The story is famous enough: the Joad family living in Oklahoma sometime in the 1930s are forced to leave their farm, along with millions of other “Okies” fleeing the drought conditions that have ruined the farmlands throughout the Great Plains. Millions of migrants move west to seek work in California. There they find some jobs at terribly low wages, if they can find work at all; they encounter renewed hardships and oppression.

In the following passage Steinbeck presents a typical scene of the eviction of the tenant farmers from their land. Representatives comes from a bank with a piece of paper and an ultimatum. The families answer:

it’s our land. We measured it and broke it up. We were born on it, and we got killed on it, died on it. Even if it’s no good, it’s still ours. That’s what makes it ours—being born on it, working it, dying on it. That makes ownership, not a paper.

One irony here: the Native Americans driven out by the white settlers must have felt the same way about the land. They lost the land by force and by paper, too.

The following passage is about the temporary camping spots that the migrants filled every night on their way to California. Steinbeck describes how the migrants in these temporary communities actually developed unwritten laws, how they respected certain rights.

The families learned what rights must be observed—the right of privacy in the tent; the right to keep the past black hidden in the heart; the right to talk and to listen; the right to refuse help or to accept, to offer help or to decline it; the right of son to court and daughter to be courted; the right of the hungry to be fed; the rights of the pregnant and the sick to transcend all other rights.

And the families learned, although no one told them, what rights are monstrous and must be destroyed: the right to intrude upon privacy, the right to be noisy while the camp slept, the right of seduction or rape, the right of adultery and theft and murder. These rights were crushed, because the little worlds could not exist for even a night with such rights alive.
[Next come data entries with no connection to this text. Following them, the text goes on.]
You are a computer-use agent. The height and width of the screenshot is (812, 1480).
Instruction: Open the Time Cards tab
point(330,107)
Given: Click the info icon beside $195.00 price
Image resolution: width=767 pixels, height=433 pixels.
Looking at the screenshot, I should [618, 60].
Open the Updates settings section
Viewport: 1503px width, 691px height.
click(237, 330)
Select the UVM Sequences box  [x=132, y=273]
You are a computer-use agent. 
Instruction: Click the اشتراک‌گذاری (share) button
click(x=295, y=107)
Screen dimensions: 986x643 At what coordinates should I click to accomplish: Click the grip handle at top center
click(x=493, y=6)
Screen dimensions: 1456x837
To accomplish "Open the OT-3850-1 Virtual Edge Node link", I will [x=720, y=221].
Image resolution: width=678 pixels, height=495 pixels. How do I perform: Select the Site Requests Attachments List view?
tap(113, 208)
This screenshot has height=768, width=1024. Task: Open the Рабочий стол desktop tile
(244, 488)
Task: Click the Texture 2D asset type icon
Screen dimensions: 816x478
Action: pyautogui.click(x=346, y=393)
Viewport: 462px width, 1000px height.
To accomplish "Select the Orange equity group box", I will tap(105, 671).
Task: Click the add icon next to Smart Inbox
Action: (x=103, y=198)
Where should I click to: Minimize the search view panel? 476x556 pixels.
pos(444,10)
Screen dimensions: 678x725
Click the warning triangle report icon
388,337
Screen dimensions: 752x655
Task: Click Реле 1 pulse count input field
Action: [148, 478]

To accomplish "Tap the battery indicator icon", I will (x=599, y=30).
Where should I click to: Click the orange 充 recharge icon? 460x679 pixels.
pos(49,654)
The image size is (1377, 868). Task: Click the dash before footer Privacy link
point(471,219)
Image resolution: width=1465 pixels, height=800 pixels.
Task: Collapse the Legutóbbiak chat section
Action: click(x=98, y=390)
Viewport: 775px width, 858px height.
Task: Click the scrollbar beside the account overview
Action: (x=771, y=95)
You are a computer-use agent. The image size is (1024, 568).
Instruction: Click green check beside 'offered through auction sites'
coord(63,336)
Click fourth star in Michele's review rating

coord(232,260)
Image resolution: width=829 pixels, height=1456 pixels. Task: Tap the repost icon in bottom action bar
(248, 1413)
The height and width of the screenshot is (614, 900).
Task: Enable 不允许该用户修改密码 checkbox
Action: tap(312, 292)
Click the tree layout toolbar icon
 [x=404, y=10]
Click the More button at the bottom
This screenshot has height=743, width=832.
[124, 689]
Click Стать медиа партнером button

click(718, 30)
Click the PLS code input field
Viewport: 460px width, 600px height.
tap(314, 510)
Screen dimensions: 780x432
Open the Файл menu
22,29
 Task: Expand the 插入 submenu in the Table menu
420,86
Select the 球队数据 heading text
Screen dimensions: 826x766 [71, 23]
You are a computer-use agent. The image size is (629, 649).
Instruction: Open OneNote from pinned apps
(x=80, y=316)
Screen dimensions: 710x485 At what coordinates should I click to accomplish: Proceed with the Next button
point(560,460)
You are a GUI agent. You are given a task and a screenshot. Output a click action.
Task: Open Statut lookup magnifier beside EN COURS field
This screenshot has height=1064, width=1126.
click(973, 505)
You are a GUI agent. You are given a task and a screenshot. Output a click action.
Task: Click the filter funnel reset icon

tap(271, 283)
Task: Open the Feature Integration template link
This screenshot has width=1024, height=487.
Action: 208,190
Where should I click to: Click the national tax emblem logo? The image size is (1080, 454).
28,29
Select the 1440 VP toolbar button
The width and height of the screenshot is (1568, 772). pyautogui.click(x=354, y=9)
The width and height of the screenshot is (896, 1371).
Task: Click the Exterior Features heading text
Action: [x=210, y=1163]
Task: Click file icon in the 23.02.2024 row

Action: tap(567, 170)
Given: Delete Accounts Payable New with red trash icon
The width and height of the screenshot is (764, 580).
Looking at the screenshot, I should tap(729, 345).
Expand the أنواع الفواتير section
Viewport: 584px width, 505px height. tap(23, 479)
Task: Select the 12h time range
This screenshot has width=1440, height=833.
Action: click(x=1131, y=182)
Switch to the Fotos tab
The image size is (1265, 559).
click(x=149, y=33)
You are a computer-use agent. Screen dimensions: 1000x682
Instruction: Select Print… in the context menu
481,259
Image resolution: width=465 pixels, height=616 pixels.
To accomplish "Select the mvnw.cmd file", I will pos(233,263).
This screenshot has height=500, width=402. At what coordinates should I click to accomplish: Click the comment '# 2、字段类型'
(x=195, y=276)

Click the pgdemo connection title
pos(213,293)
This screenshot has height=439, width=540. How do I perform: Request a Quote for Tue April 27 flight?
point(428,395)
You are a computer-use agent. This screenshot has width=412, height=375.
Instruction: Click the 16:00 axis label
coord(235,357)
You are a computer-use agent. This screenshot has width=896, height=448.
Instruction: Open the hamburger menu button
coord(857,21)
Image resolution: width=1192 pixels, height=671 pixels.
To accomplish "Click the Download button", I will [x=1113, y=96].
And as the worlds moved westward, rules became laws, although no one told the families. It is unlawful to foul near the camp; it is unlawful in any way to foul the drinking water; it is unlawful to eat good rich food near one who is hungry, unless he is asked to share. 

“The Grapes of Wrath” has been pegged as communist, but there are values in the above passage that are especially anti-communist — particularly the right to privacy. It includes both intimate activity and the right to private secrets, memories, knowledge.

The right to refuse or decline help is also highly individualist, and in that sense very much anti-communist.

Other values highlighted in the above passage point to the common welfare, but that is hardly different from what the earliest Christians practiced:

And the multitude of them that believed were of one heart and of one soul: neither said any of them that ought of the things which he possessed was his own; but they had all things common.

And with great power gave the apostles witness of the resurrection of the Lord Jesus: and great grace was upon them all.

Neither was there any among them that lacked: for as many as were possessors of lands or houses sold them, and brought the prices of the things that were sold,

And laid them down at the apostles’ feet: and distribution was made unto every man according as he had need.

Acts 4:32-35 (KJV)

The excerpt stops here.